FAA Policy Statement on New GA Safety Devices
Non-Required Safety Enhancing Equipment (NORSEE)
A number of free-market advocates have recently castigated the FAA for inhibiting innovation in aviation. Comes now a series of experts, stakeholders (i.e. companies which actually make planes) to praise the agency, not to bury it, as Brutus might say in a somewhat convoluted caesarean fashion.
Policy No: PS-AIR-21.8-1602 was issued by the FAA’s Susan J. M. Cabler Acting Manager, Design, Manufacturing, & Airworthiness Division Aircraft Certification Service. The subject of this document is “Non-Required Safety Enhancing Equipment” (NORSEE) that is determined to be a minor change to type design and whose failure condition is minor.

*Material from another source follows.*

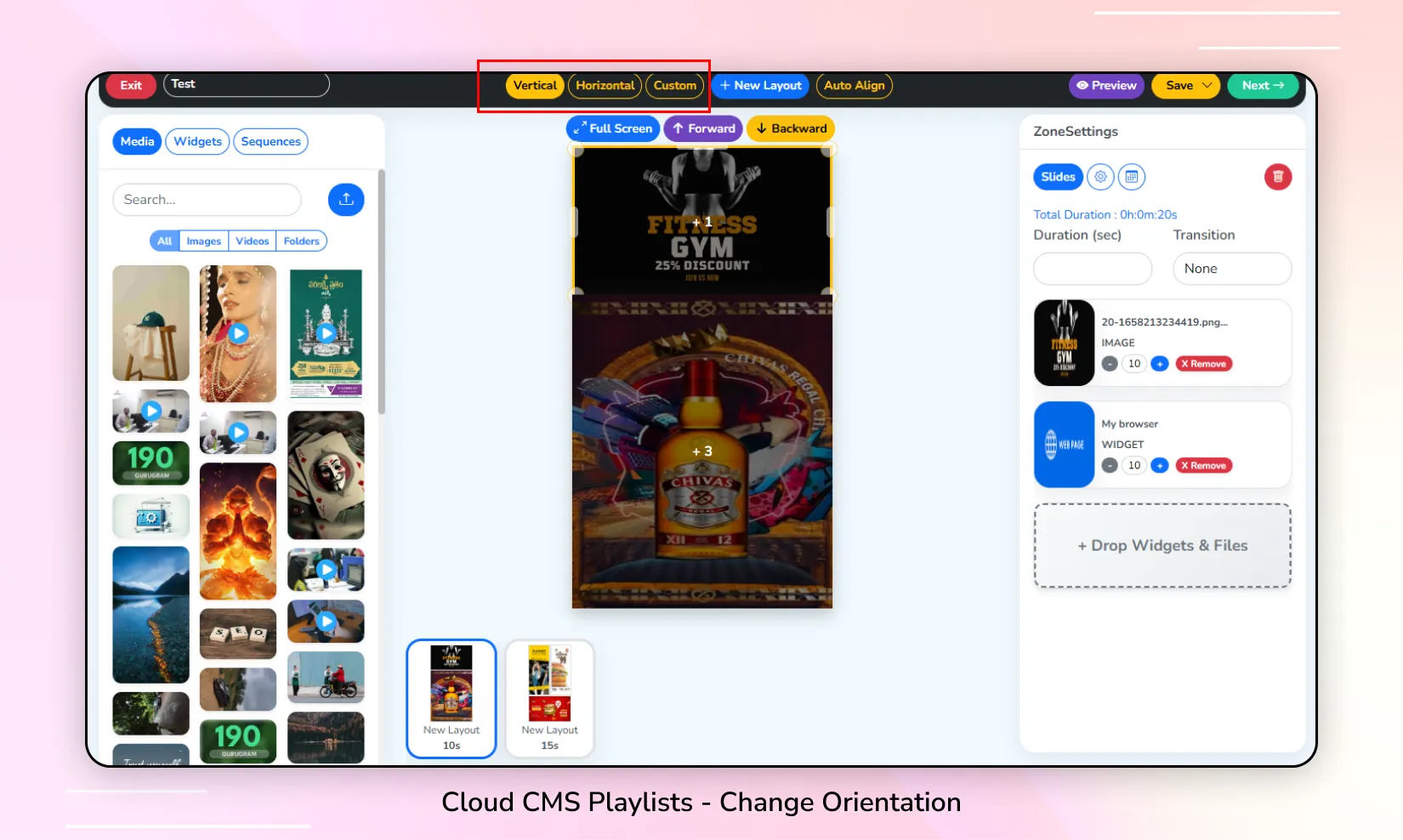The width and height of the screenshot is (1403, 840).
Task: Open the Transition None dropdown
Action: coord(1232,269)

The Policy Statement is an unusual, if not unique, initiative as to approvals for changes to aircraft. One of the agency’s cornerstone premises of safety involves reliance of a strenuous approval process for the installation of any new equipment on a certificated plane. Engineering analyses had to be submitted to the FAA’s satisfaction and detailed instructions for installation had to be reviewed. Time and expense associated with these regulatory steps added to delays in bringing new safety instruments to GA aircraft.

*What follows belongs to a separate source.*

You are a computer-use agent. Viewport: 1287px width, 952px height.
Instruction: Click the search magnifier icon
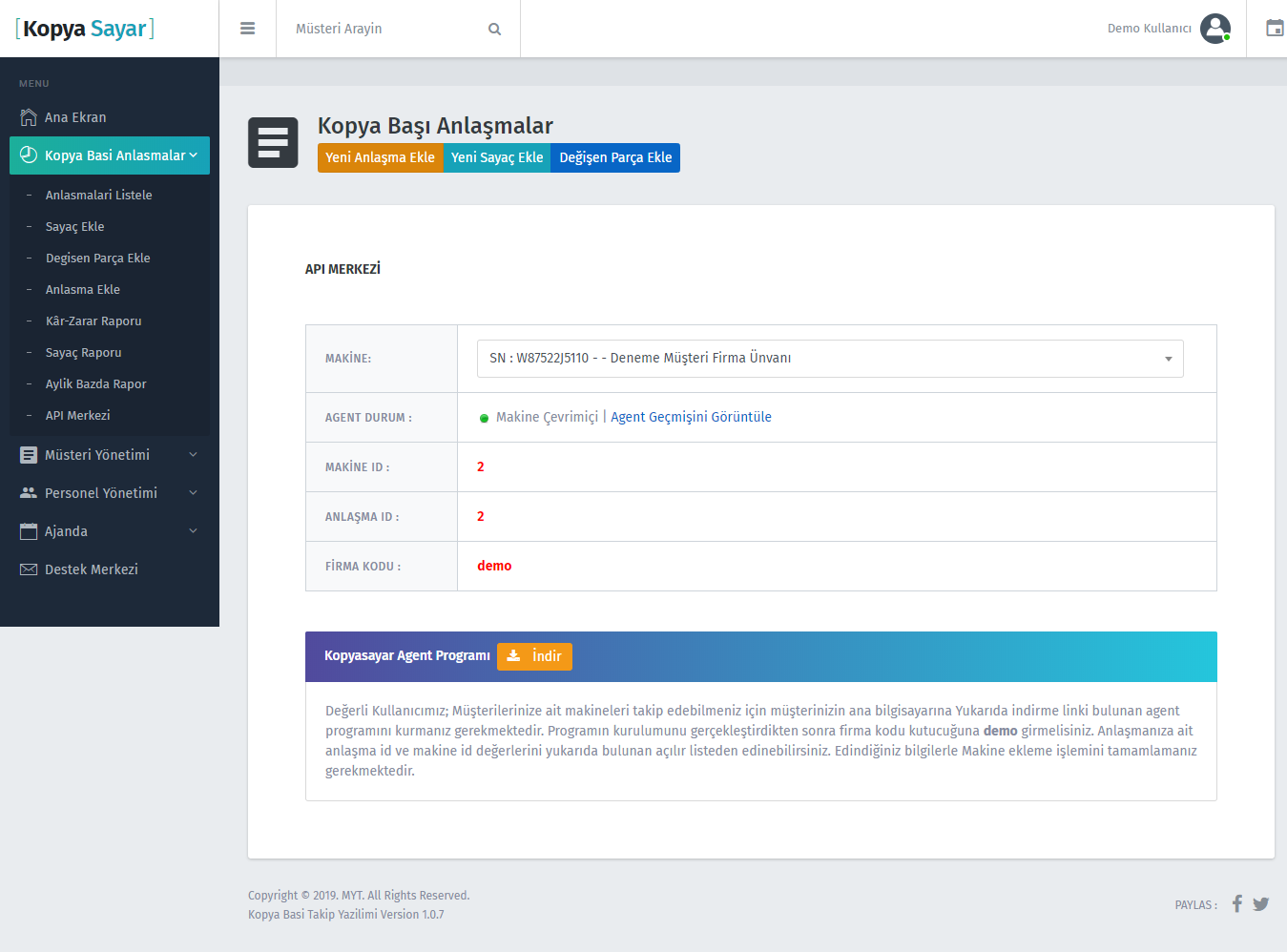(494, 29)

The premise of PS-AIR-21.8-1602 is that the risks associated with the installation of the articles mentioned are sufficiently low to support the benefits of this class of non-essential safety-enhancing equipment. The category is generally described as follows:
“…variety of uses including—
- Increasing overall situation awareness;
- Providing additional information other than the aircraft primary system;
- Providing independent warning, cautionary, or advisory indications; and
- Providing additional occupant safety protection.”
The inclusive list of examples was as follows:
- “Traffic advisory system,
- Terrain advisory (such as a terrain awareness and warning system (TAWS),
- Attitude indicator,
- Weather advisory,
- Crashworthiness improvement,
- Configuration advisory (such as gear advisory for floats and takeoff/landing configuration),
- Supplemental indication (such as a fuel flow or fuel quantity indicator),
- Monitoring/detection system (such as a smoke, carbon monoxide, or fire detector),
- Extinguishing system (such as a fire extinguisher), and
- Stability and control (such as an autopilot or stability augmentation system).”
The FAA has committed to expanding this list and has established a website where additions will be updated.
The mission was summarized with these words:
“The Federal Aviation Administration’s (FAA) mission is to provide the safest, most efficient aerospace system in the world. AIR: 2018 calls on the FAA to improve aviation safety through a variety of methods. One of those is ‘to encourage and enable voluntary safety enhancements’ as found in the AIR 2015 Roadmap for AIR: 2018. Until recently, the FAA has not differentiated between non-required equipment and the special class of non-required equipment that can enhance safety. To support its mission, the FAA is implementing an approval process to allow installation of NORSEE in the general aviation (GA) and rotorcraft fleets. The intent is not to 2 bypass the existing certification processes or the current level of FAA oversight, but to standardize the approval process specific to NORSEE.”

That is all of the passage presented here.